▶ [BRIEF] Those lines of the records that contain "computer" are to be located and copied.

▶ [PROVIDED ENTRIES]
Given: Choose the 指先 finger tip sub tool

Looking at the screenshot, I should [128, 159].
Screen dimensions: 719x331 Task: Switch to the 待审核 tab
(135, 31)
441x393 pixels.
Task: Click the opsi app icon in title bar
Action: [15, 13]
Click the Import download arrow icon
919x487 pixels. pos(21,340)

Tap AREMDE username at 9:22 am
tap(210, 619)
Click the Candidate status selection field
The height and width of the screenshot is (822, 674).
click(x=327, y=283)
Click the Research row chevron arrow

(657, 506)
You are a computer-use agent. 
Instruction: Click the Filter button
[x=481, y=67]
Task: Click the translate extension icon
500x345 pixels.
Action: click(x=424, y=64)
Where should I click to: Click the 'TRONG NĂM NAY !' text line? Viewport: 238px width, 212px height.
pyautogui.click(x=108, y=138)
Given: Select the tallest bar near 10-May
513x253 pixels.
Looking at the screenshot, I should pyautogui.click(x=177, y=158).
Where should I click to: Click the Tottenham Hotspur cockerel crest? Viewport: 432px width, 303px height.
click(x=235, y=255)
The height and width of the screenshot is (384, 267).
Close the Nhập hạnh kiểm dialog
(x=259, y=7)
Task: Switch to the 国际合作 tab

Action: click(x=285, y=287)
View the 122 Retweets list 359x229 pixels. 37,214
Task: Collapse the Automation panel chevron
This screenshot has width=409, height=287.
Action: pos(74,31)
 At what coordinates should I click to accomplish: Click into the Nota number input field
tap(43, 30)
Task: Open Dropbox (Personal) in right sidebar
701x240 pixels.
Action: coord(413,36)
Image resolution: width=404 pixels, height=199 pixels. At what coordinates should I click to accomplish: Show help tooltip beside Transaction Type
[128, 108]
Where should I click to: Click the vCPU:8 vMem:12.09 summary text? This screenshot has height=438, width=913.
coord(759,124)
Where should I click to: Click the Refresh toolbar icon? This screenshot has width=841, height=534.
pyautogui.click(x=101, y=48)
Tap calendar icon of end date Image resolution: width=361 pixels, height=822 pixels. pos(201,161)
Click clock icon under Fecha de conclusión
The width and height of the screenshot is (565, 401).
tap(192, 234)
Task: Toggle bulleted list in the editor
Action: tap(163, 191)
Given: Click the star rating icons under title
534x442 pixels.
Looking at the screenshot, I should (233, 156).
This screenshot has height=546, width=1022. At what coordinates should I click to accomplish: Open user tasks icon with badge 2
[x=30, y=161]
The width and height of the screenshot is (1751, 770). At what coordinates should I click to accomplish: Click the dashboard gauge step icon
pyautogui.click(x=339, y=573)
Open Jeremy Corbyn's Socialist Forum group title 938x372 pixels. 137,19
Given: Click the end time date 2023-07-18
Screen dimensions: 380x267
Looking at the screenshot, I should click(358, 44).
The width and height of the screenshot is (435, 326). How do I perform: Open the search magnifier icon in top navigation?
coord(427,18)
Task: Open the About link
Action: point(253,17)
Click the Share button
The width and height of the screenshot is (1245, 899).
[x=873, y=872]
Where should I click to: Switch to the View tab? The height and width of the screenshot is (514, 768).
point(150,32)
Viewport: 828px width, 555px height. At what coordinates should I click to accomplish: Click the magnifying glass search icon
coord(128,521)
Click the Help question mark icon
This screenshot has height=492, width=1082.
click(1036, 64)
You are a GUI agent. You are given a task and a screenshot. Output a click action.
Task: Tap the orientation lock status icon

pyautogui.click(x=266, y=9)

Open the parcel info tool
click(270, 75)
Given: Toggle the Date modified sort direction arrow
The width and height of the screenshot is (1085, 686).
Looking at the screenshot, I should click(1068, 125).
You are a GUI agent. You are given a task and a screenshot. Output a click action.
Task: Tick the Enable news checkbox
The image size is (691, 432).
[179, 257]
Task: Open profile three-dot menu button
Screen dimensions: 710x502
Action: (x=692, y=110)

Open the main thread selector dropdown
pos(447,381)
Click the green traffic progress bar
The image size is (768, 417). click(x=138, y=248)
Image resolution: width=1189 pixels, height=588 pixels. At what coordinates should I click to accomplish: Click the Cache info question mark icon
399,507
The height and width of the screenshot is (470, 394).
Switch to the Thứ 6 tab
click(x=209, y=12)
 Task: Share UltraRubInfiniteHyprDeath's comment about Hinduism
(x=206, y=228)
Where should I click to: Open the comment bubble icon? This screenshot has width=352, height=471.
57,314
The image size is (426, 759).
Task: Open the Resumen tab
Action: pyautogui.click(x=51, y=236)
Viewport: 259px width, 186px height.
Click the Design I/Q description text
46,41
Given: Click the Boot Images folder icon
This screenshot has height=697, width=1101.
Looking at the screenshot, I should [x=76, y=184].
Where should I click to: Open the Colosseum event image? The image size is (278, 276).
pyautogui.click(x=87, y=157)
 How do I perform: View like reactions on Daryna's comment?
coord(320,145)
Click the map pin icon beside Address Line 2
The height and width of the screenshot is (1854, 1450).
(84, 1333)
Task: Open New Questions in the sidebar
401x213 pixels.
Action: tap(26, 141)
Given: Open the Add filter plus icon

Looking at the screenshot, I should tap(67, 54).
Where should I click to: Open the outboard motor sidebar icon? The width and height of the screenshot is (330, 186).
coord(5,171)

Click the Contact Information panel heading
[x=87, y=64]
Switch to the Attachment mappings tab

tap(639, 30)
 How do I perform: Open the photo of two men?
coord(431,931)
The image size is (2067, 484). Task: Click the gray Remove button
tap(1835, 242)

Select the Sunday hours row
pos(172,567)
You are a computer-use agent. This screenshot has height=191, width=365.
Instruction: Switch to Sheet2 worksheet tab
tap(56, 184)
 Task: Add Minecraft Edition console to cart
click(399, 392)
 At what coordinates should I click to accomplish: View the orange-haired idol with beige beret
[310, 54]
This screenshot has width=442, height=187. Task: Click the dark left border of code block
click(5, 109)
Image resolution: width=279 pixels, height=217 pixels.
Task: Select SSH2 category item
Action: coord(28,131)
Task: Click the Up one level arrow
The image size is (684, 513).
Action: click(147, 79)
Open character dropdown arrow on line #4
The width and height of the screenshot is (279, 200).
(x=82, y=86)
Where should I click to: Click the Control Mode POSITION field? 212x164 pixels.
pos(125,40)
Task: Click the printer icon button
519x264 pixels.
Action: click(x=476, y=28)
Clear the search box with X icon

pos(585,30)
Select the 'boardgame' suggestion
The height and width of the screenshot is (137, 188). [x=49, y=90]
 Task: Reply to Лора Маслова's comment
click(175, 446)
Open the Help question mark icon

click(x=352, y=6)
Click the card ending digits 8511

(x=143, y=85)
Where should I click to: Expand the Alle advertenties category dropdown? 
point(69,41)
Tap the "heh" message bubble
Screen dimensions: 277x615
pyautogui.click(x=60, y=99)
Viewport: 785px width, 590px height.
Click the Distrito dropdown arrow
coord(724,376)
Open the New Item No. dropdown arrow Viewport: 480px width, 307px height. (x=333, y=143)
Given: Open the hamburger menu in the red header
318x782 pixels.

▶ [ANSWER TO THIS PROBLEM]
You are a computer-use agent. 
You are a computer-use agent. This screenshot has height=191, width=365.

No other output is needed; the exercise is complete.